Father Justin Sinaiticus ist einer der 24 Mönche von St. Katharina, die den Fall Tischendorf als Diebstahl werten. Denn die näheren Umstände seiner Entdeckung sind bis heute umstritten. In zahlreichen Publikationen kursiert die Geschichte, Tischendorf habe das Manuskript in einem Papierkorb gefunden. Dieser Behauptung widerspricht man auf dem Sinai ganz entschieden:
In früheren Zeiten war es normal, Manuskripte in Körben aufzubewahren. Vor allem Pergamente wurden in Bibliotheken noch bis weit ins letzte Jahrhundert so gelagert. Wenn also Tischendorf schreibt, das Manuskript habe in einem Korb gelegen, dann ist das nichts Ungewöhnliches. Das Kloster kannte die Handschrift, man hatte sie bereits im 17. Jahrhundert anderen Gelehrten gezeigt. Heute wertet man Tischendorfs Korb oft als Papierkorb, aber das ist nicht zutreffend.
Father Justin hat die Geschichte des Codex Sinaiticus studiert. Er kommt zu dem Schluss, dass Tischendorf, der Theologe, vor allem aus tiefer Frömmigkeit handelte. Dass Tischendorf, der Kaufmann, darüber hinaus auch über eine gehörige Portion Chuzpe verfügte, zeigt die Fortsetzung der Geschichte. Denn dem Leipziger Entdecker gelingt es bei zwei weiteren Besuchen, den Mönchen weitere 350 Blätter der Handschrift abzuschwatzen und sie dem russischen Zaren zu übereignen. Das bankrotte Russland verkauft 1933 den Großteil seines Sinai-Bestandes an das British Museum in London und behält nur einige Blätter für sich. 1975 kommt dann bei Bauarbeiten im Kloster ein vierter, bis dahin unbekannter Teil des Codex Sinaiticus zum Vorschein.

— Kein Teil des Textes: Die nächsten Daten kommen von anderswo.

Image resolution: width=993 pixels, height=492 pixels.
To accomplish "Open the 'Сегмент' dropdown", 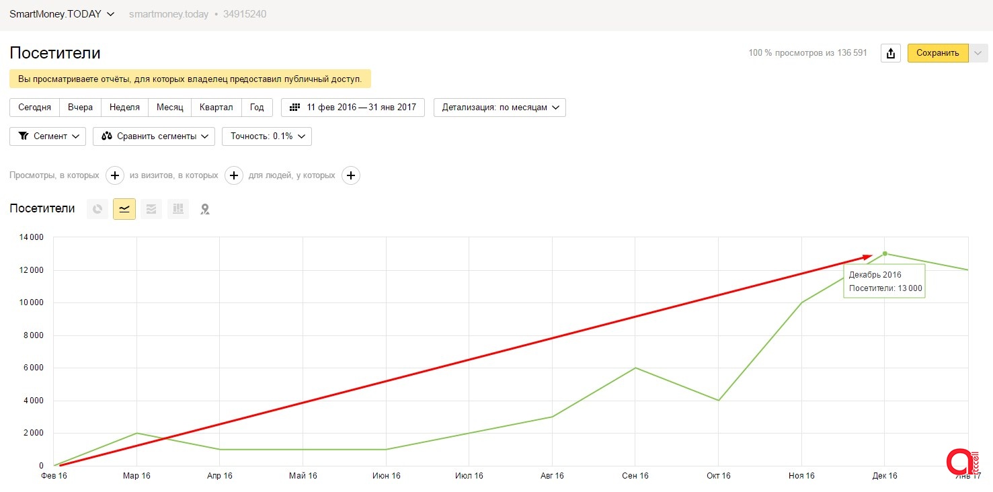I will pos(48,136).
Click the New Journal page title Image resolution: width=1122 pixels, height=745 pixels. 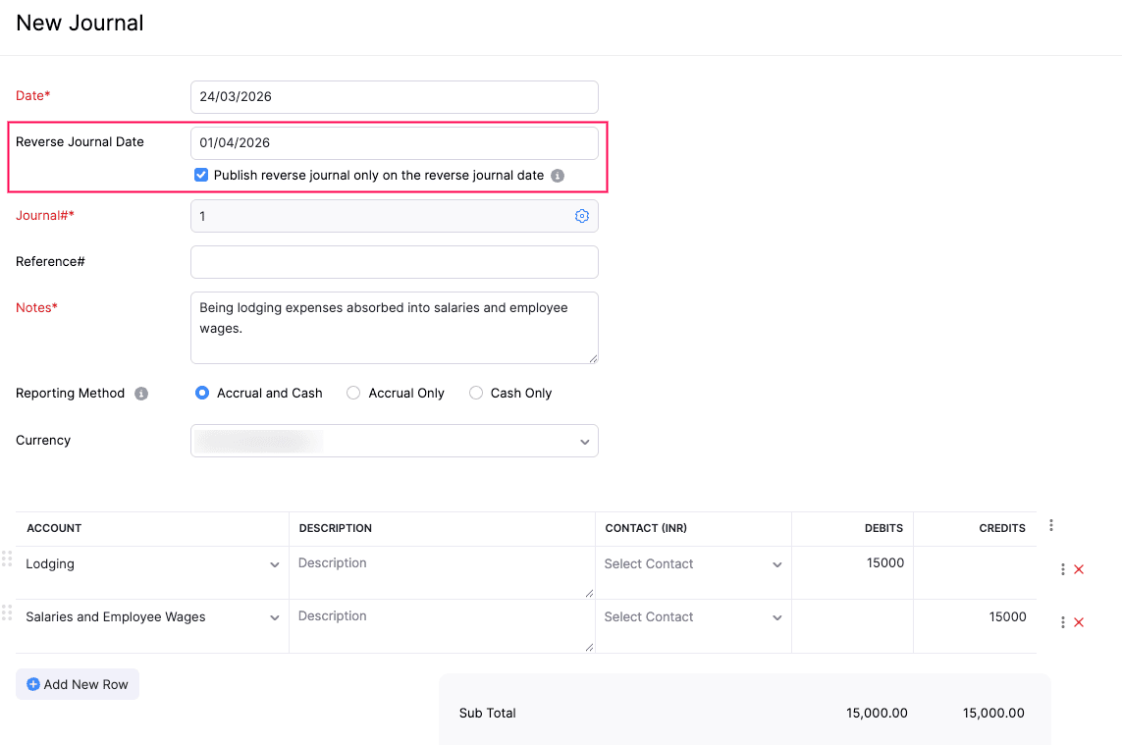coord(79,23)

Heute liegen die vier Teile in den klimatisierten Archiven der Universitätsbibliothek von Leipzig, der Nationalbibliothek von St. Petersburg, des Katharinenklosters und der British Library in London. Dass der Vorstoß für eine virtuelle Wiedervereinigung des Texts im Internet ausgerechnet von dieser Institution ausging, ist dabei wenig erstaunlich. Denn in London verfügt man nicht nur über die größte Erfahrung mit der Digitalisierung alter Handschriften; dort hat man mit dem erworbenen Schatz auch die größten Scherereien gehabt. Denn anders als in Deutschland verlangte das Kloster vor ein paar Jahren beim britischen Parlament die Rückgabe der Handschrift. Das Digitalisierungsprojekt lässt zwar mögliche Restitutionsforderungen außen vor. Doch der Erzbischof des Klosters hat es zur Bedingung gemacht, dass neben der Zusammenführung der vier Textteile auch die Geschichte ihrer Entdeckung weiter erforscht wird. Bereits 2007 wird der vollständige Codex Sinaiticus im Internet zu sehen sein, geplant ist zudem eine digitale Edition auf DVD und eine Faksimileausgabe.
Eckart Henschke, der Direktor der Leipziger Universitätsbibliothek, verabschiedet sich mit diesem prestigeträchtigen Projekt in den Ruhestand. Sollte es ihn als Pensionär erneut auf den Sinai ziehen - diesmal kann er sich sicher sein, dass ein Bibliotheksdirektor a.D. aus Leipzig von den Mönchen freundlich aufgenommen wird.